O Ministério Público da Bahia (MP-BA),
por meio da 3ª Promotoria de Justiça do Consumidor de Salvador,
instaurou em 15 de maio deste ano, um procedimento preparatório para
inquérito civil com o objetivo de apurar denúncias de irregularidades
sanitárias e riscos à segurança estrutural nas dependências do Instituto
Baiano de Reabilitação (IBR) – Fundação José Silveira, localizado no
bairro de Ondina, em Salvador.
A
portaria, assinada pelo promotor de Justiça Saulo Murilo de Oliveira
Mattos, atende a uma representação anônima que relatou situação de
perigo iminente a pacientes, acompanhantes, funcionários e demais
usuários da unidade, especialmente devido à alegada proximidade entre
aparelhos de ar-condicionado e recipientes contendo substâncias
potencialmente perigosas, além da suposta ocorrência anterior de
incêndio no local.
De
acordo com o documento, o procedimento tem como foco central a apuração
de eventual exposição dos consumidores a riscos indevidos à saúde,
higiene e segurança, o que, segundo o MP, pode configurar violação
direta ao Código de Defesa do Consumidor.
O
órgão ministerial determinou uma série de diligências urgentes a serem
cumpridas por diferentes entidades, com prazos reduzidos que variam de
cinco a dez dias úteis.
A
primeira medida expedida foi um ofício ao próprio Instituto Baiano de
Reabilitação, solicitando que, no prazo de dez dias úteis, apresente
cópia integral e atualizada do Auto de Vistoria do Corpo de Bombeiros
(AVCB), informando a vigência, além de esclarecer se há armazenamento de
nitrogênio líquido ou de qualquer substância inflamável, explosiva ou
perigosa nas dependências da unidade.

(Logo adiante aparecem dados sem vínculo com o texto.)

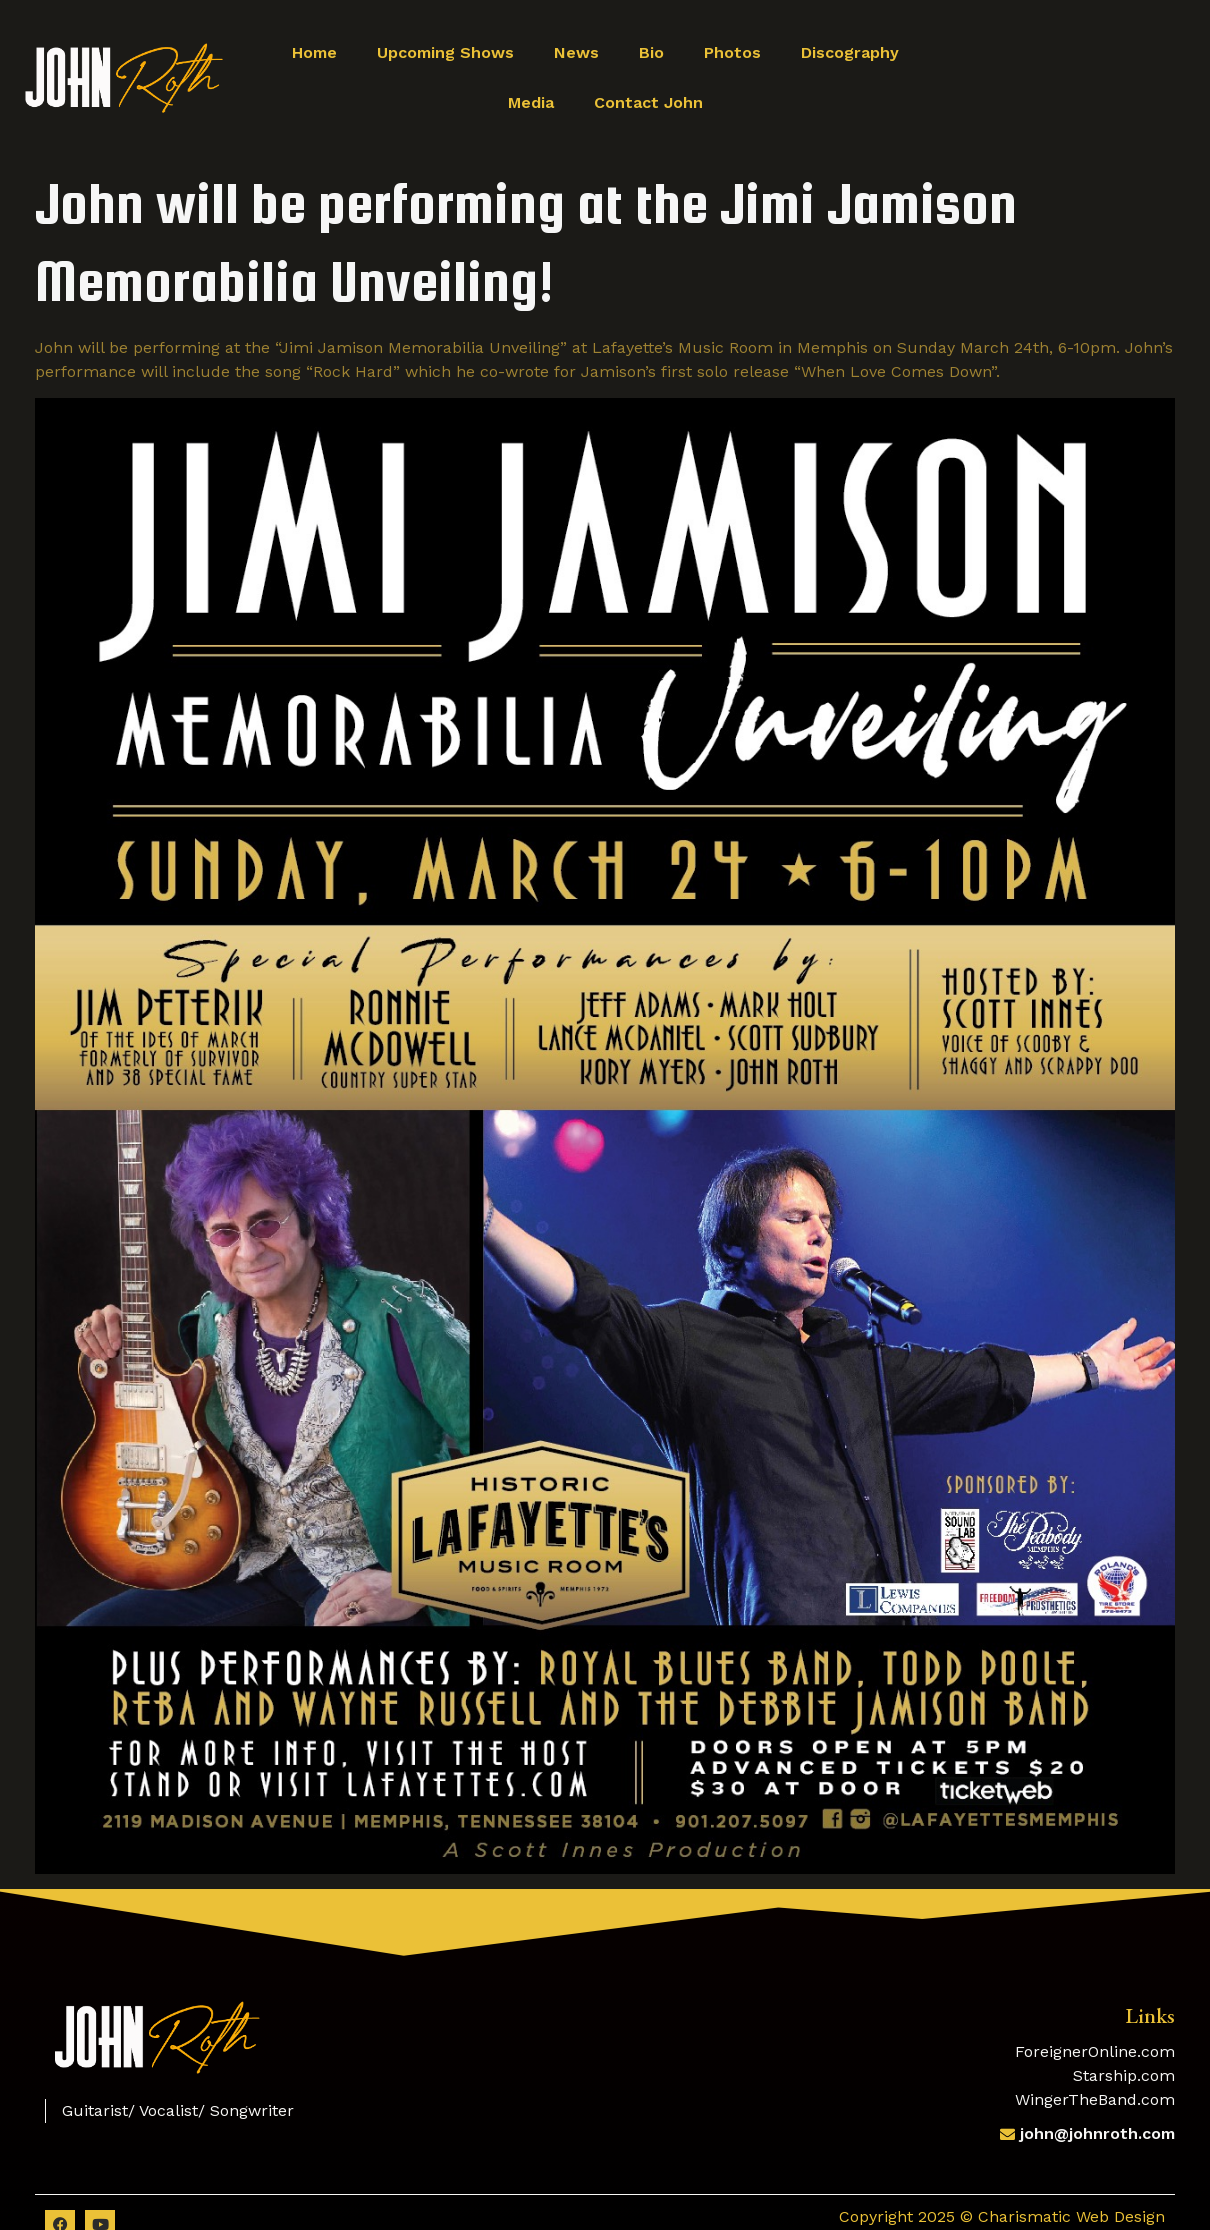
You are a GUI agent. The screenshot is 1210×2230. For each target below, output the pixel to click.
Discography (850, 52)
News (576, 52)
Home (314, 52)
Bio (651, 52)
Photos (732, 52)
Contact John (648, 102)
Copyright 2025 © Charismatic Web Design (1002, 2216)
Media (531, 102)
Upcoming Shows (445, 52)
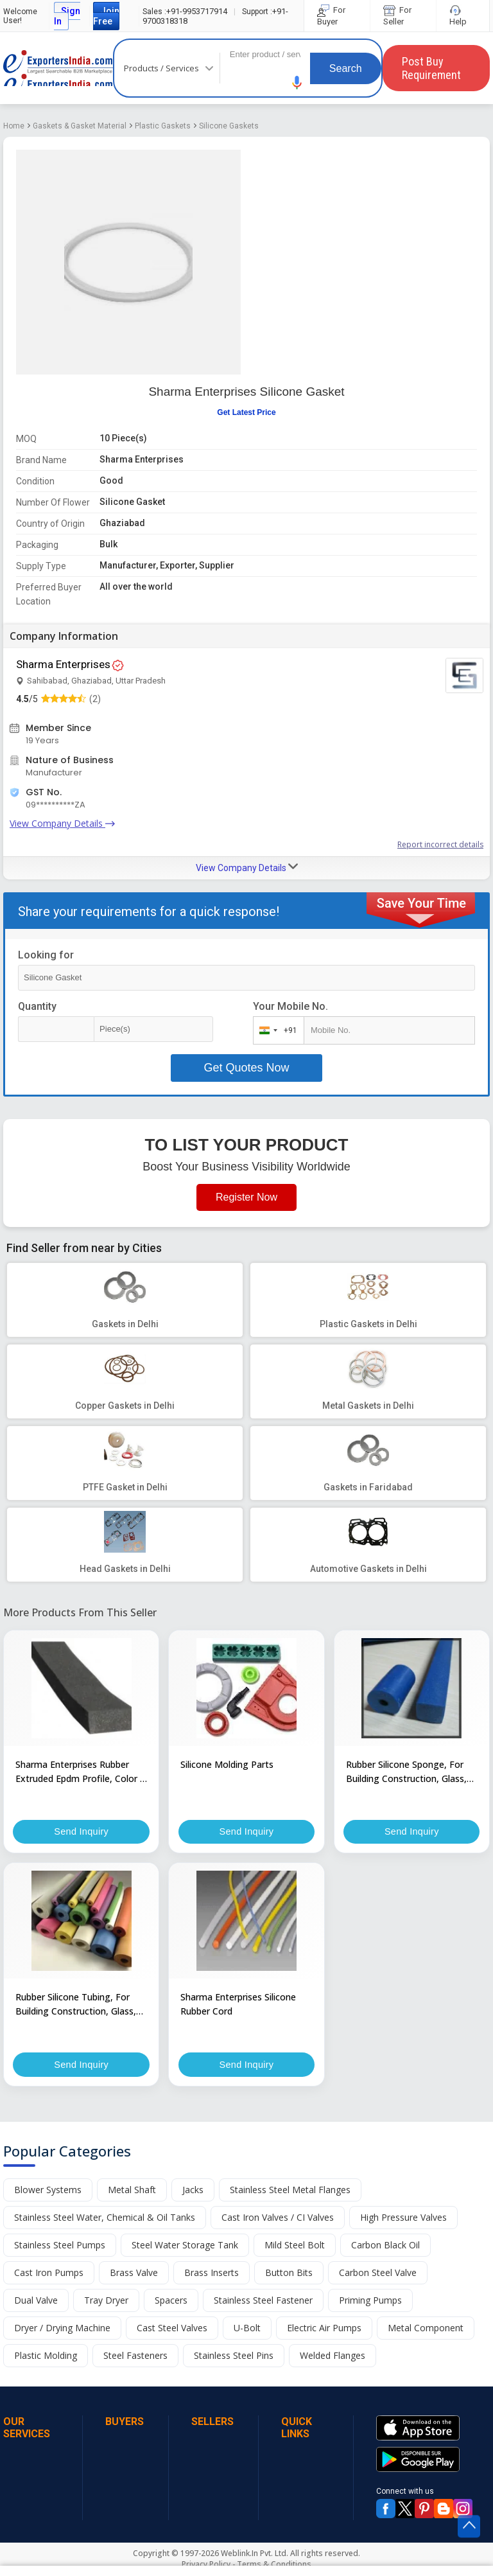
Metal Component (425, 2330)
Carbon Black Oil (385, 2247)
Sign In (67, 16)
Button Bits (289, 2274)
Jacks (192, 2191)
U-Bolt (247, 2330)
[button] (297, 82)
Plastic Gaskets (163, 125)
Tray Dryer (106, 2302)
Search (345, 68)
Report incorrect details (440, 844)
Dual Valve (36, 2302)
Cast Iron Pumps (48, 2274)
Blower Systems (48, 2191)
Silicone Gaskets (229, 125)
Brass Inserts (211, 2274)
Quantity (37, 1006)
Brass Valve (134, 2274)
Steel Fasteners (135, 2357)
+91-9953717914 (185, 11)
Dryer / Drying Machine (62, 2330)
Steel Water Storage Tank (185, 2247)
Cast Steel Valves (172, 2330)
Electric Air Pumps (324, 2330)
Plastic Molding (45, 2357)
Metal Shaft (132, 2191)
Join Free (106, 16)
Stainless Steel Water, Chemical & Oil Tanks (104, 2219)
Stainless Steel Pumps (59, 2247)
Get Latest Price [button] (246, 412)
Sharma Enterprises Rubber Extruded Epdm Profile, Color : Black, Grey (78, 1772)
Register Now (246, 1197)
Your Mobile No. (290, 1006)
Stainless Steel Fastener (263, 2302)
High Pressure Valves (403, 2219)
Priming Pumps (370, 2302)
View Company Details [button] (247, 867)
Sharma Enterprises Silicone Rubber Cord (238, 2005)
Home (13, 125)
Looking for (46, 955)
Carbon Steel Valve (378, 2274)
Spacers (171, 2302)
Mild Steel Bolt (294, 2247)
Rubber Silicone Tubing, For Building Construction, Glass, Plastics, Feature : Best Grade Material (77, 2006)
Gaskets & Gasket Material (79, 125)
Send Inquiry (81, 1831)
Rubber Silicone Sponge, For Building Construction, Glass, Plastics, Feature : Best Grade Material (408, 1772)
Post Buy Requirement (431, 68)
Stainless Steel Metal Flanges (290, 2191)
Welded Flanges (332, 2357)
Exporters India (58, 68)
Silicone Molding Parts (226, 1764)
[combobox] (275, 1030)
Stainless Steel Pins (233, 2357)
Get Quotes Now (246, 1067)
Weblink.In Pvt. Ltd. (254, 2555)
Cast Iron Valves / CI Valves (277, 2219)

O MP quer saber detalhes sobre o
local de armazenamento, a finalidade de uso e os protocolos de segurança
adotados.
A
portaria também cobra da instituição informações sobre as medidas de
prevenção e combate a incêndio existentes na quadra esportiva e demais
áreas acessíveis ao público, incluindo a quantidade e localização de
extintores, hidrantes, sinalização de emergência e rotas de evacuação.
Outro
ponto demandado é a capacidade máxima de público do espaço, a
existência de plano de evacuação, a formação de brigada de incêndio e o
treinamento periódico de funcionários.
A
Fundação José Silveira também foi chamada para se manifestar sobre as
alegações da denúncia, como acúmulo de resíduos sólidos e proliferação
de vetores urbanos, como roedores e insetos, indicando quais medidas
sanitárias e de controle ambiental estão sendo adotadas.
Para
o Corpo de Bombeiros Militar da Bahia (CBM-BA), o MP-BA, deu um prazo
de cinco dias, diante da urgência do caso, para que realize fiscalização
e vistoria técnica in loco, especialmente na área da quadra esportiva e
nos locais de armazenamento de substâncias perigosas.
A
corporação deverá verificar a regularidade do AVCB, as condições de
prevenção e combate a incêndio, a adequação do armazenamento do
nitrogênio líquido, a eventual existência de riscos à integridade física
dos usuários e o histórico de autuações, notificações ou ocorrências
relacionadas à segurança contra incêndio no local.
A
Vigilância Sanitária Municipal de Salvador também foi acionada, com
igual prazo de cinco dias, para realizar uma inspeção sanitária in loco,
com foco nas condições de higiene e salubridade do ambiente, no
armazenamento de substâncias químicas, no gerenciamento de resíduos
sólidos e na possível proliferação de vetores.